On Tue, Jun 12, 2012 at 4:07 PM, Whit Blauvelt <whit(a)transpect.com> wrote:
On Tue, Jun 12, 2012 at 11:35:28AM +0400, Andrey Korolyov wrote:
> Just a stupid question: did you pin guest vcpus or NIC` hw queues?
> Unpinned vm may seriously affect I/O performance when running on same
> core set as NIC(hwraid/fc/etc).
Thanks. No question is stupid. Obviously, this shouldn't be so slow at VM
I/O so I'm missing something. In my defense, there is no single coherent set
of documents on this stuff, unless those are kept in a secret place. It
would be a fine thing if a few of the people who know all the "obvious"

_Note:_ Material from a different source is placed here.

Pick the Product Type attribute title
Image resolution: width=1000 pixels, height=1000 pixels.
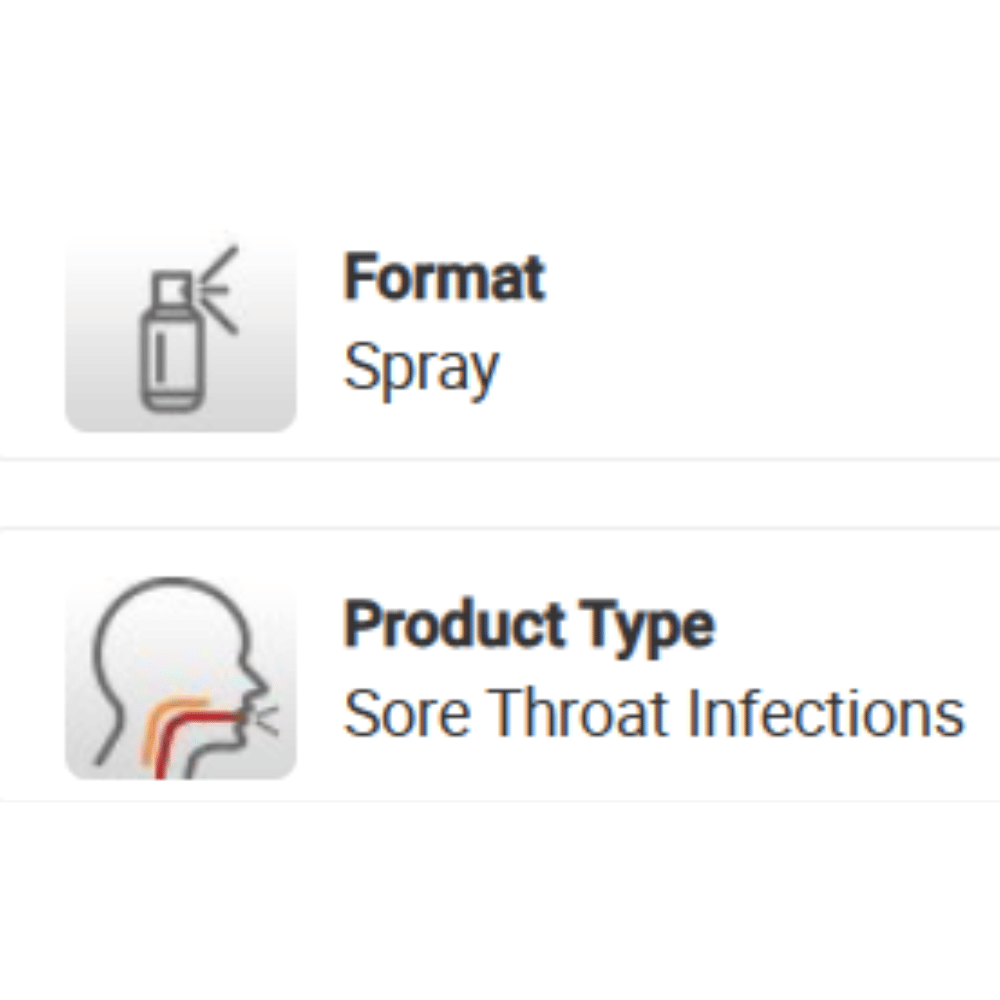pos(529,625)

stuff about libvirt-based KVM configuration would collaborate and document
it fully somewhere.
When I Google "pinned vcpu" all the top responses are about Xen. I run KVM.

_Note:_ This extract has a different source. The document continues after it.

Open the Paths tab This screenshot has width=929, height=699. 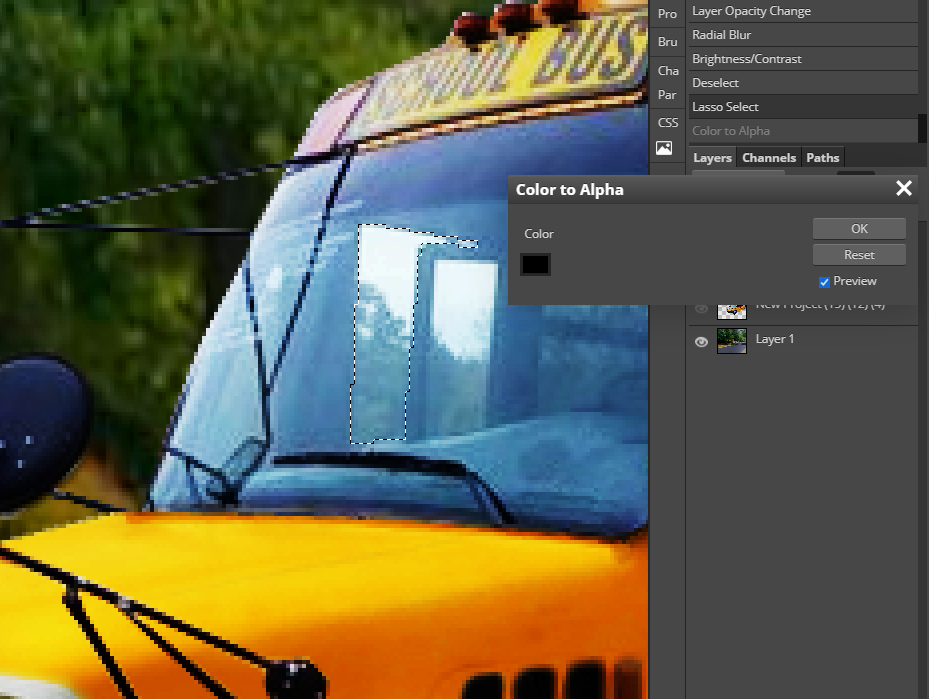(821, 157)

I find mention that "KVM uses the linux scheduler for distributing workload
rather than actually assigning physical CPUs to VMs," at
http://serverfault.com/questions/235143/can-i-provision-half-a-core-as-a-....

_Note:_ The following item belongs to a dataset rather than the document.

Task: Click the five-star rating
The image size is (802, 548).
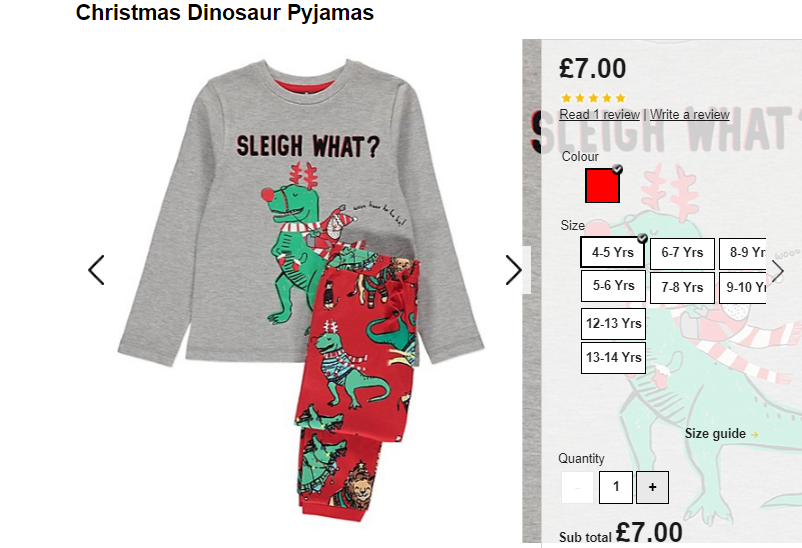Action: pyautogui.click(x=593, y=98)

Is that wrong? Are you suggesting RAID will end up on one CPU core, and if
the VM ends up on the same core there's I/O trouble? I can see that for
software RAID. But we're running hardware RAID. Isn't that handled in the
hardware of the RAID controller? Isn't that the point of hardware
RAID, to keep it off the CPU?
In any case the slow IO is true of all the VMs, so presumably they're
properly spread out over CPU cores (of which there are more than VMs, and
each VM is configured to take only one), which would rule out the general
problem being the shared use of any one core by other system processes.
Whit
You partially right, HW raid do cpu offload, but it still need an
amount of interrupts proportional to load, and same for server NICs
with hardware queues - they help to manage data outside cpu, so cpu
spent less time doing the job for peripherals, but not too much. As
for my experience, any VM(xen|qemu) should be pinned to a different
set of cores than pointed by smp_affinity for rx|tx queues and other
peripherals, if not - depending on overall system load, you may get
even freeze(my experience with crappy LSI MegaSAS from time when
2.6.18 rocks) and almost every time network benchmark lost a large
portion of throughput. Another side point when doing such tune - use
your NUMA topology to achieve best performance - e.g. do NOT pin NIC`
interrupts on neighbor socket` cores or assign ten cores of one VM to
six real ones mixed between two NUMA nodes.